In hearing after hearing, Cabinet officials are absorbing heavy fire — much of it from Republicans.
Rep. Hal Rogers (R-Ky.), a former chairman of the Appropriations panel, told Interior Secretary Ryan Zinke at a June 8 hearing that he was “flabbergasted” by a budget proposal to end a workforce redevelopment pilot program designed to help coal workers.
“Not all of these decisions we will agree on, but this is what a balanced budget looks like,” Zinke replied, defending the 13 percent cut to the Interior Department: http://bit.ly/2sBLh23.
House GOP chair wants quick action on Russia sanctions: Two House committee chairmen with oversight of the Russia sanctions legislation approved by the Senate said Wednesday that they want to move it expeditiously — a day after one of them suggested a procedural snag would delay the bill.
House Foreign Affairs Committee Chairman Ed Royce (R-Calif.) on Wednesday expressed confidence the House would take up the bill.
“One way or the other, we have to do it very quickly,” Royce said as he came out of a House GOP conference meeting Wednesday morning.
House Ways and Means Committee Chairman Kevin Brady (R-Texas), who had noted the procedural problem on Tuesday, said Wednesday that there was a “desire for urgency.”
Yet he also said the “preferred way” to deal with the issue would be for “the Senate to take it back up, fix the issue, the constitutional issue.”
The sanctions bill was passed last week by the Senate in a 98-2. It also includes new sanctions against Iran.
House staff have raised a “blue slip” violation — a constitutional requirement that bills raising revenue originate in the lower chamber.
The Hill’s Cristina Marcos has more on the controversy: http://bit.ly/2srA6L6
Dems urge Sessions to reject AT&T-Time Warner merger: A group of Democratic senators is calling on the Justice Department to block the proposed AT&T-Time Warner merger, arguing the megadeal would hurt consumers.
“Before initiating the next big wave of media consolidation, you must consider how the $85 billion deal will impact Americans’ wallets, as well as their access to a wide-range of news and entertainment programming,” the senators wrote in a letter to Attorney General Jeff Sessions.
“Should you determine that the substantial harms to competition and consumers arising from the transaction outweigh the purported benefits, you should reject the proposed acquisition.”
The Hill’s Harper Neidig has more here: http://bit.ly/2sV4rmP
Ivanka Trump turns to House GOP on paid family leave: Ivanka Trump returned to Capitol Hill on Wednesday for a meeting with House Majority Leader Kevin McCarthy (R-Calif.) and several other lawmakers about policy issues facing working families.
Ivanka Trump, who serves as a senior advisor to her father, President Trump, confirmed the meeting with McCarthy on her Twitter account.
“Excited to meet with @GOPLeader & members on the Hill today to discuss key issues for America’s working families!” she said.
Rep.

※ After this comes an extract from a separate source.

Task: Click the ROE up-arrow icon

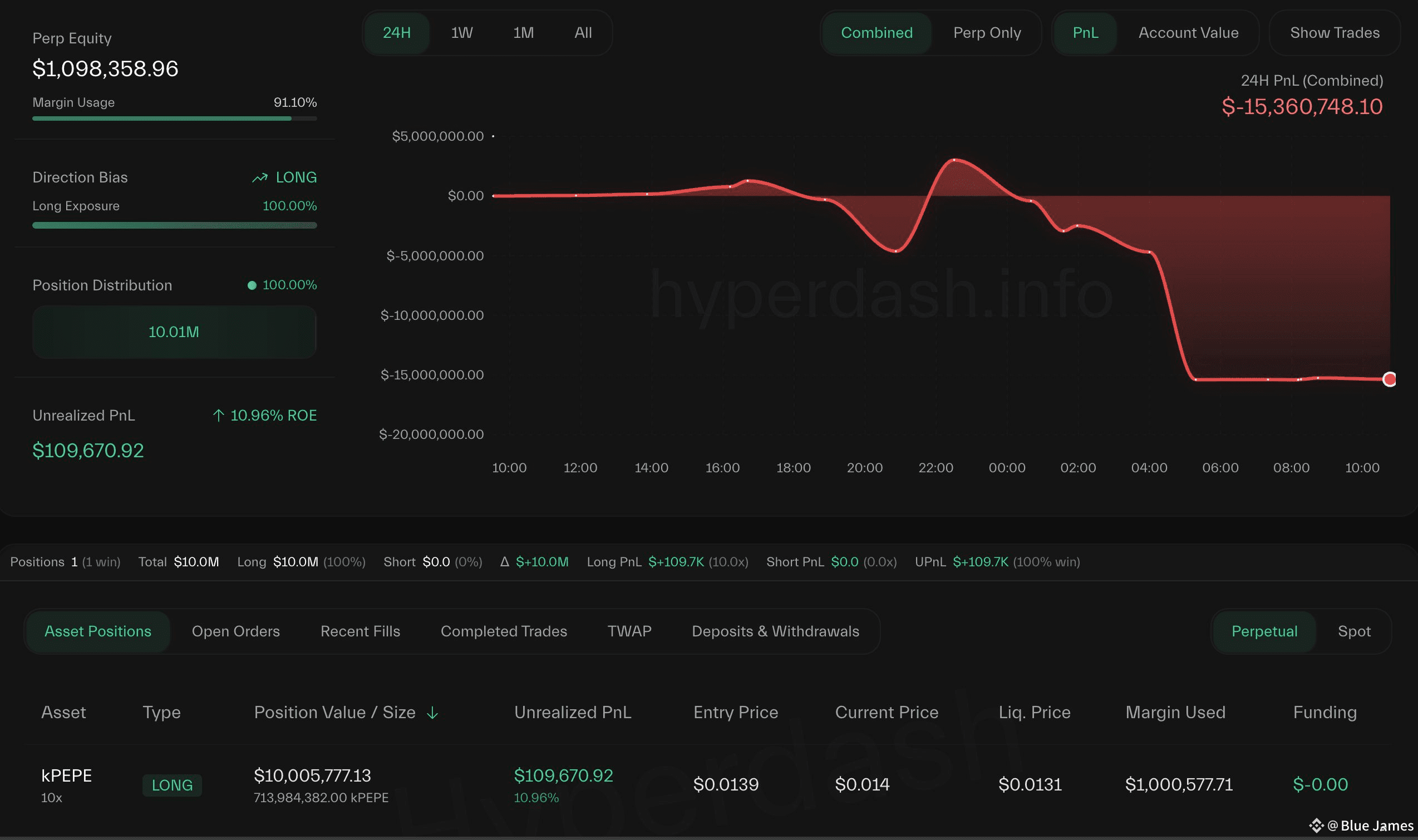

John Katko (R-N.Y.) also participated in the meeting, which included the topic of paid family leave, Syracuse.com reported.
Katko last month introduced legislation, The Working Families Flexibility Act, that would provide employees with the option of making time-and-a-half or taking time off when they work more than 40 hours in one week. The bill, which Republicans argued would help working families, passed the House 229-197.